Building an SVM using scikit-learn - Lab

Introduction

In the previous lab, you learned how to build an SVM from scratch. Here, you'll learn how to use scikit-learn to create SVMs!

Objectives

In this lab you will:

Use scikit-learn to build an SVM when there are two groups
Use scikit-learn to build an SVM when there are more than two groups

Generate four datasets in scikit-learn

To start, here's some code using the scikit-learn dataset generator again:

The first dataset contains the same blobs as the first SVM in the last lab
The second dataset contains the same blobs as the second SVM (Soft Margin classifier) in the last lab
The third dataset contains four separate blobs
The fourth dataset contains slightly different data with two classes, but using the make_moons() generator instead of blobs

from sklearn.datasets import make_blobs
from sklearn.datasets import make_moons
import matplotlib.pyplot as plt
%matplotlib inline  
import numpy as np

plt.figure(figsize=(10, 10))

plt.subplot(221)
plt.title('Two Seperable Blobs')
X_1, y_1 = make_blobs(n_features=2, centers=2, cluster_std=1.25, random_state=123)
plt.scatter(X_1[:, 0], X_1[:, 1], c = y_1, s=25)

plt.subplot(222)
plt.title('Two Blobs with Mild Overlap')
X_2, y_2 = make_blobs(n_samples=100, n_features=2, centers=2, cluster_std=3,  random_state=123)
plt.scatter(X_2[:, 0], X_2[:, 1], c = y_2, s=25)

plt.subplot(223)
plt.title('Four blobs with Varying Separability')
X_3, y_3 = make_blobs(n_samples=100, n_features=2, centers=4, cluster_std=1.6,  random_state=123)
plt.scatter(X_3[:, 0], X_3[:, 1], c=y_3, s=25)

plt.subplot(224)
plt.title('Two Moons with Substantial Overlap')
X_4, y_4 = make_moons(n_samples=100, shuffle=False , noise=0.3, random_state=123)
plt.scatter(X_4[:, 0], X_4[:, 1], c=y_4, s=25)

plt.show()

A model for a perfectly linearly separable dataset

Let's have a look at our first plot again:

X_1, y_1 = make_blobs(n_features=2, centers=2, cluster_std=1.25, random_state=123)
plt.scatter(X_1[:, 0], X_1[:, 1], c=y_1, s=25);

Now it's time to fit a simple linear support vector machine model on this data. The process is very similar to other scikit-learn models you have built so far: import the class, instantiate, fit, and predict.
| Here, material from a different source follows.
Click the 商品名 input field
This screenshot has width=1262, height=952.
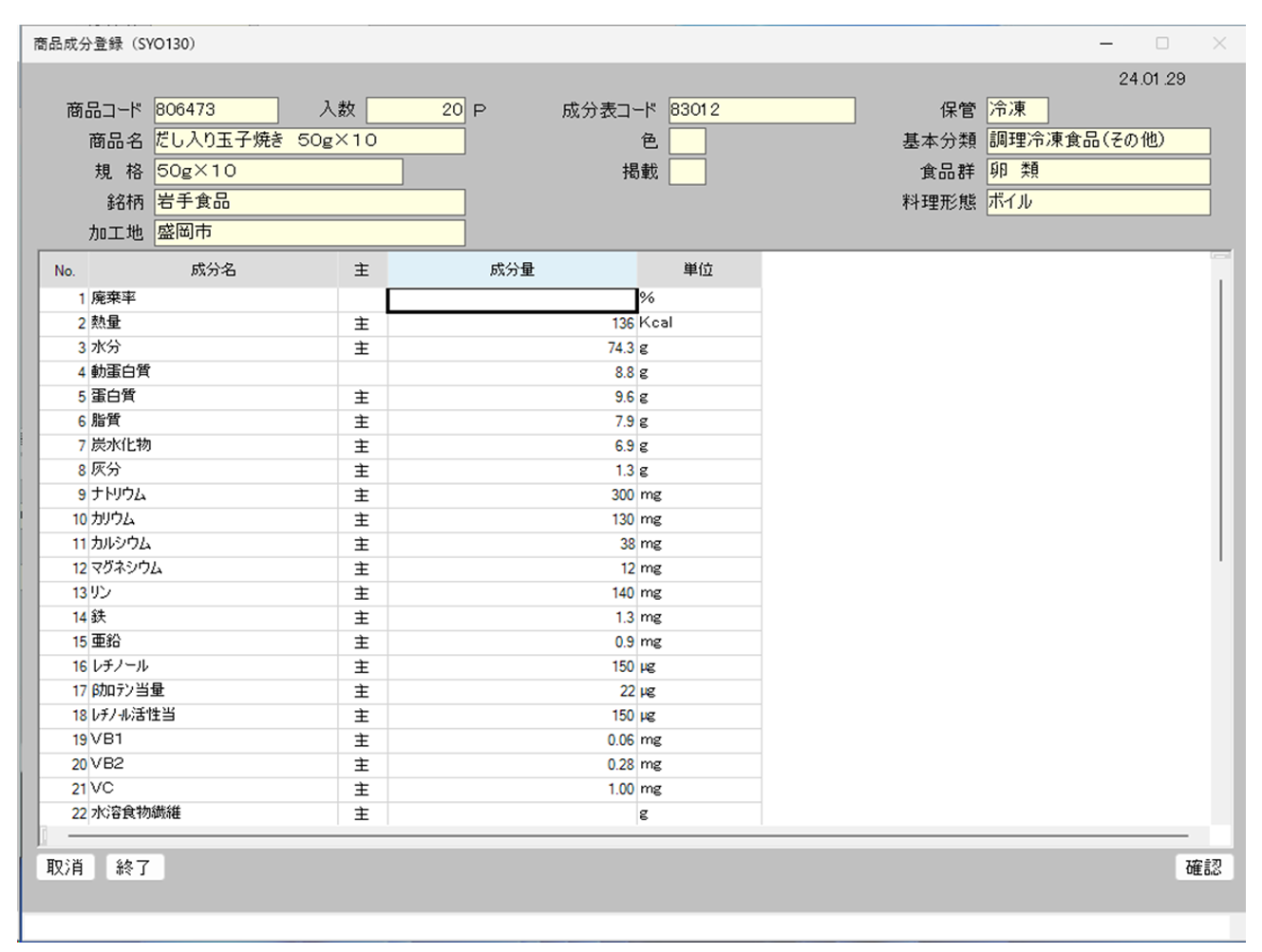coord(309,140)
Import SVC from scikit-learn's svm module
Instantiate SVC (which stands for Support Vector Classification) with kernel='linear' as the only argument
Call the .fit() method with the data as the first argument and the labels as the second.

Note: Typically you should scale data when fitting an SVM model. This is because if some variables have a larger scale than others, they will dominate variables that are on a smaller scale. To read more about this, check out page 3 of this paper. Because these variables are all on a similar scale, we will not apply standardization. However, when performing SVM on a real-world dataset, you should ALWAYS scale the data before fitting a model.

# Your code here

Print the coefficients of the model:

# Print the coefficients

Save the first feature (on the horizontal axis) as X_11 and the second feature (on the vertical axis) as X_12.

X_11 = None
X_12 = None

When we create plots for the classifier later, we're going to want appropriate scales for the axes. In order to do this, we should see what the minimum and maximum values are for the horizontal and vertical axes. To make the plots not feel cramped, we will subtract the minimum by 1 and add 1 to the maximum. Save these values as X11_min, X11_max, X12_min, and X12_max.

# Limits for the axes
X11_min, X11_max = None
X12_min, X12_max = None

Next, use NumPy's linspace() function to generate evenly spaced points between these adjusted min and max values for both X_11 and X_12. Generating 10 points along each is sufficient.

# Your code here
x11_coord = None
x12_coord = None

Now you'll create an entire grid of points by combining these two arrays using NumPy's meshgrid() function. It's a straightforward function, but feel free to pull up the documentation if you haven't worked with it before.

# Your code here
X12_C, X11_C = None

Finally, you need to reshape the outputs from meshgrid() to create a numpy array of the shape (100, 2) that concatenates the coordinates for X11 and X12 together in one numpy object. Use np.c_ and make sure to use .ravel() first. Use np.shape() on your resulting object first to verify the resulting shape.

# Your code here
x11x12 = None

# Check the shape

Great! Now we want to get a decision boundary for this particular dataset. Call clf.decision_function() on x11x12. It will return the distance to the samples that you generated using np.meshgrid(). You need to then change the result's shape in a way that you get a (10,10) numpy array. We need to reshape this numpy array because it must be a 2-dimensional shape to function with the contour() method you will use in the next plot.

# Your code here

Now, let's plot our data again with the result of SVM in it. This is what the following code does, all you need to do is run it.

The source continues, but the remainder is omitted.